Es esta batalla la que deberíamos estar llevando a cabo. Este argumento es el que debería justificar la existencia de la UE y en todo caso la salida de un país si los principios originales estuviesen, como lo están en riesgo. El BREXIT posee dos caras… Los que ven en la UE un actor hiperregulador que limita las libertades individuales para comerciar tanto a nivel intra como extra comunitario. Y aquellos que ven en el BREXIT una herramienta para satisfacer sus deseos proteccionistas –la llamada soberanía económica- e intervencionistas. La primera cara tiene sentido, la segunda, definitivamente, representa un paso atrás. Ese es el verdadero riesgo del BREXIT en la actualidad.
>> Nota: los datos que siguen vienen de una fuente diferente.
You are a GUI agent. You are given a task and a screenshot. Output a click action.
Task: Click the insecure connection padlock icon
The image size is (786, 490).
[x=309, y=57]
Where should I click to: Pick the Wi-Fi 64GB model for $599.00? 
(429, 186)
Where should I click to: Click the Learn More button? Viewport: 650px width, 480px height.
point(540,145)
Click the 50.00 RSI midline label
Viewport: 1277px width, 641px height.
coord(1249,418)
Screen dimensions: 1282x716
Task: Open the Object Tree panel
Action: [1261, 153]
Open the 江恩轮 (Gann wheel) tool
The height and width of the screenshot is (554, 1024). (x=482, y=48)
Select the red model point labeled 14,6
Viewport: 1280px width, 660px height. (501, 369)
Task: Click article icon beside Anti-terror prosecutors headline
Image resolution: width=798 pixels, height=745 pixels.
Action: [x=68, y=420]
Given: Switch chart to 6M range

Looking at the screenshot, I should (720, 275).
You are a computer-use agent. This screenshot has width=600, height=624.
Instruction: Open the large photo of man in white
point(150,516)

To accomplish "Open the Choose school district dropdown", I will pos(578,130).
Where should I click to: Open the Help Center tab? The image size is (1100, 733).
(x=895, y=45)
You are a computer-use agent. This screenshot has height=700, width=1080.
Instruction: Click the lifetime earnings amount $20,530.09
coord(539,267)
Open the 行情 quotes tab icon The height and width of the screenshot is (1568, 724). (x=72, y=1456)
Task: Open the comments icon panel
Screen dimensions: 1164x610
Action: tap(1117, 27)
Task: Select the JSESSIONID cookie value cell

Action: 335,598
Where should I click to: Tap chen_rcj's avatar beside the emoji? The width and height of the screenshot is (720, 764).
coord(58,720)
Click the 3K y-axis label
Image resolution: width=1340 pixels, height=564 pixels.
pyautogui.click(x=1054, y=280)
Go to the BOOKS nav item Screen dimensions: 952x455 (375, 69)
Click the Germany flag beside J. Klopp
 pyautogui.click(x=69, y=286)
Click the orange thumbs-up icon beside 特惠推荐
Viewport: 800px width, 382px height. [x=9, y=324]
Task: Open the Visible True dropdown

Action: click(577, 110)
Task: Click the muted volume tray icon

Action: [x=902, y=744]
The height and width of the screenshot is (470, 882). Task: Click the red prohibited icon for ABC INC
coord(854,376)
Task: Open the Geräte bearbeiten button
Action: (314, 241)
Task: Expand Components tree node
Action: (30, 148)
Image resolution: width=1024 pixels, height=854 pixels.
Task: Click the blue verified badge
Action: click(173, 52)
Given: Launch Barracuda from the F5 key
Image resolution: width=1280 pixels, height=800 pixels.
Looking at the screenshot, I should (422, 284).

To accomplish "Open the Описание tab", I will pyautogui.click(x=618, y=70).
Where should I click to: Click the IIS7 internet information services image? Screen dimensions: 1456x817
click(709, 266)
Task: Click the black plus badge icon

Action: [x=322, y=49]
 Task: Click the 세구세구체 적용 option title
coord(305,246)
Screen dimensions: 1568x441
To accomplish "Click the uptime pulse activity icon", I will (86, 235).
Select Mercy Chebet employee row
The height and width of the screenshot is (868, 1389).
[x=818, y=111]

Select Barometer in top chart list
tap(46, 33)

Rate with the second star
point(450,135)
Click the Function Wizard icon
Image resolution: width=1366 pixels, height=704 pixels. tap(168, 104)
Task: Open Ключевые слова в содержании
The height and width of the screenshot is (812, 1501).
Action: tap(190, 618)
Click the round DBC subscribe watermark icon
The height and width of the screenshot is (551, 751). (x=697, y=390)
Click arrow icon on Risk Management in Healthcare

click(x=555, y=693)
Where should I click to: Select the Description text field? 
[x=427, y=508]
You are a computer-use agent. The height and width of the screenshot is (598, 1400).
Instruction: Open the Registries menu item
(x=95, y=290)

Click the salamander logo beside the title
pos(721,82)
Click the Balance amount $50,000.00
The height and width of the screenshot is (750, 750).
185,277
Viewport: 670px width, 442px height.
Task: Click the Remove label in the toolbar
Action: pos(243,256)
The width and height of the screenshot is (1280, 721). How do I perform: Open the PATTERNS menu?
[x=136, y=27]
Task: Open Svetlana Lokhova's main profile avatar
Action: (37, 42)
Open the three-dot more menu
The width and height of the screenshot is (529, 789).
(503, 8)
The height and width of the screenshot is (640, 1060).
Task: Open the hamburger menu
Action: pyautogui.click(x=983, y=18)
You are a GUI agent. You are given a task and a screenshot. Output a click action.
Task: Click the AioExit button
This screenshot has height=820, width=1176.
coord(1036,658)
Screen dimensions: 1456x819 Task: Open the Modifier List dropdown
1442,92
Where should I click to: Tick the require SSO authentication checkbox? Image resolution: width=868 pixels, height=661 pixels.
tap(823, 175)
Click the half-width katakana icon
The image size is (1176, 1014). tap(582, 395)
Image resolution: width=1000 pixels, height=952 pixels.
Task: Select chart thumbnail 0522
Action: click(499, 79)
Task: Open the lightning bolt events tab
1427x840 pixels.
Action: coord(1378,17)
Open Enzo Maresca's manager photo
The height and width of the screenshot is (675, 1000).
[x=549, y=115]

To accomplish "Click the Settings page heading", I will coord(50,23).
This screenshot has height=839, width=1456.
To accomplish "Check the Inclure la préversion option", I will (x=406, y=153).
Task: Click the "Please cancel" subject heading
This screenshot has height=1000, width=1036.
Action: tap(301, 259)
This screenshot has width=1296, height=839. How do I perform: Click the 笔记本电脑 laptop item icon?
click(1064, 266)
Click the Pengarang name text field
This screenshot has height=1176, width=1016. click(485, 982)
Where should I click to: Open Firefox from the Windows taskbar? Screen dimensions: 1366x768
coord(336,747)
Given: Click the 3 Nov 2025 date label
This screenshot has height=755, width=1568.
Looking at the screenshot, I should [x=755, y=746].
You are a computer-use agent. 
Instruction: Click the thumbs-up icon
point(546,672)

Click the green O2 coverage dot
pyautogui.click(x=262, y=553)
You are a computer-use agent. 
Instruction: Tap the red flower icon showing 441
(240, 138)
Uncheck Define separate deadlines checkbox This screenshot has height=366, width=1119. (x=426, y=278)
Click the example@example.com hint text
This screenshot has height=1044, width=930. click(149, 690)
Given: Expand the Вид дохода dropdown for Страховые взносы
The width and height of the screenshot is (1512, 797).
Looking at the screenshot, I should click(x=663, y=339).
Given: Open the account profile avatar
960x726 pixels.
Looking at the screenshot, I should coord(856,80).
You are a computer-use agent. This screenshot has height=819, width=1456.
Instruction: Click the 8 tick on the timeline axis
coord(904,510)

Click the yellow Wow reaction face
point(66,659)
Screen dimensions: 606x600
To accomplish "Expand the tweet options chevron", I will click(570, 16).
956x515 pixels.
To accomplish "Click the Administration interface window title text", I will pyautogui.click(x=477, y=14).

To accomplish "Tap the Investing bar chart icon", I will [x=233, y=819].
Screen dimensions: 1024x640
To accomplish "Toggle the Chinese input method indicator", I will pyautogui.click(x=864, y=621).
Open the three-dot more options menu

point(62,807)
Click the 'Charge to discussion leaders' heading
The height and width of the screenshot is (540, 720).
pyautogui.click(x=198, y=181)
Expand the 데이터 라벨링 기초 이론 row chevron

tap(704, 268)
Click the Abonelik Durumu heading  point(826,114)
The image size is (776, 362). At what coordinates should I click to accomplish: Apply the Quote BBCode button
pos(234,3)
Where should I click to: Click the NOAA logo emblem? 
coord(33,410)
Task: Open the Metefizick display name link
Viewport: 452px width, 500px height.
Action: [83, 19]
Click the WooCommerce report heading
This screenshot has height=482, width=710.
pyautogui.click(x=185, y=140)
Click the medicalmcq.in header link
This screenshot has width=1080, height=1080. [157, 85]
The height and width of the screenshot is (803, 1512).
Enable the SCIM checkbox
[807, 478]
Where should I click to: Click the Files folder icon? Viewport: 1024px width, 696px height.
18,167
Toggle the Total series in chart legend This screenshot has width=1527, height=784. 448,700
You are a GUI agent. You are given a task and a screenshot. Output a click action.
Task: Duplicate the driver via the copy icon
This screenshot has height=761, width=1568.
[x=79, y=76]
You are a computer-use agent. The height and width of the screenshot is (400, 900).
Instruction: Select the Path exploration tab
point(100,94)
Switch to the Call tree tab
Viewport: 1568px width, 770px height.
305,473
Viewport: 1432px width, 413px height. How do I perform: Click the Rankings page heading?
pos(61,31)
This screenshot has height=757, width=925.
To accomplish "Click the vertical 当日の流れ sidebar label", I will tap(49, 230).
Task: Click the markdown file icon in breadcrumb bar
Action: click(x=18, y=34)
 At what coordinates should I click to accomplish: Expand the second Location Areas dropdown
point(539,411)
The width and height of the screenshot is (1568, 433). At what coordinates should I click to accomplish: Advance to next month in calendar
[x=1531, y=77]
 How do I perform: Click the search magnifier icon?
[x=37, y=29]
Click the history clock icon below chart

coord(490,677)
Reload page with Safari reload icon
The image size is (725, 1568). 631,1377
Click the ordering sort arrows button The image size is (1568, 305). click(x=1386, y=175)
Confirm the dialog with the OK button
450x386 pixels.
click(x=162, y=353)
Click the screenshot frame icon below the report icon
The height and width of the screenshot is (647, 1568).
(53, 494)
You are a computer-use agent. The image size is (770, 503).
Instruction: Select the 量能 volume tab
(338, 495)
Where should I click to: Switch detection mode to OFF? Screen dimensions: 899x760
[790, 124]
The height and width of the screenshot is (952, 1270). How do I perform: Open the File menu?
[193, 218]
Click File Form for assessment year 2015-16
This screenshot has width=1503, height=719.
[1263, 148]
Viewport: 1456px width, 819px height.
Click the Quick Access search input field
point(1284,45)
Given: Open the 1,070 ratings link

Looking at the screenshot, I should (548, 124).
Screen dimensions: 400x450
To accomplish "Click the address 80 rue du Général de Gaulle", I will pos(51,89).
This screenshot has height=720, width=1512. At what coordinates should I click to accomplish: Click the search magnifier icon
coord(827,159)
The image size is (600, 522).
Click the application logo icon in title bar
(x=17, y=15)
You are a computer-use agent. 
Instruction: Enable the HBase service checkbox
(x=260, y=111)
Si los segundos son más que los primeros y el BREXIT fomenta el proteccionismo económico y el intervencionismo sobre el libre comercio, la cosa irá mal para todos. Si por el contrario, el triunfo del BREXIT sirviese para demostrar que la apertura comercial ayuda a todas las partes y que la evolución de la actual UE se rebela contra sus principios fundacionales, la secesión británica incluso podría traer efectos positivos, abriendo un necesario debate sobre a donde se dirige la unión, para aquellos que desean permanecer en la misma.
Sin embargo, no debemos minusvalorar los logros de esta particular forma política llamada Unión Europea. Este objeto político no identificado, esta estructura a medio camino entre un estado moderno y un organismo internacional, ha pacificado el continente y abierto las fronteras dentro de lo que cabe. Sólo por eso, creo que sigue mereciendo la pena luchar políticamente por el proyecto. Pero definitivamente, es necesario devolver el mismo a sus orígenes y presionar para que la UE avance sin miedo hacia lo que debe ser: el mercado libre y abierto más grande del planeta. Esa será, sin lugar a dudas, la mejor herramienta para construir una sociedad pacífica y próspera y mejorar con ello el futuro de todos los europeos.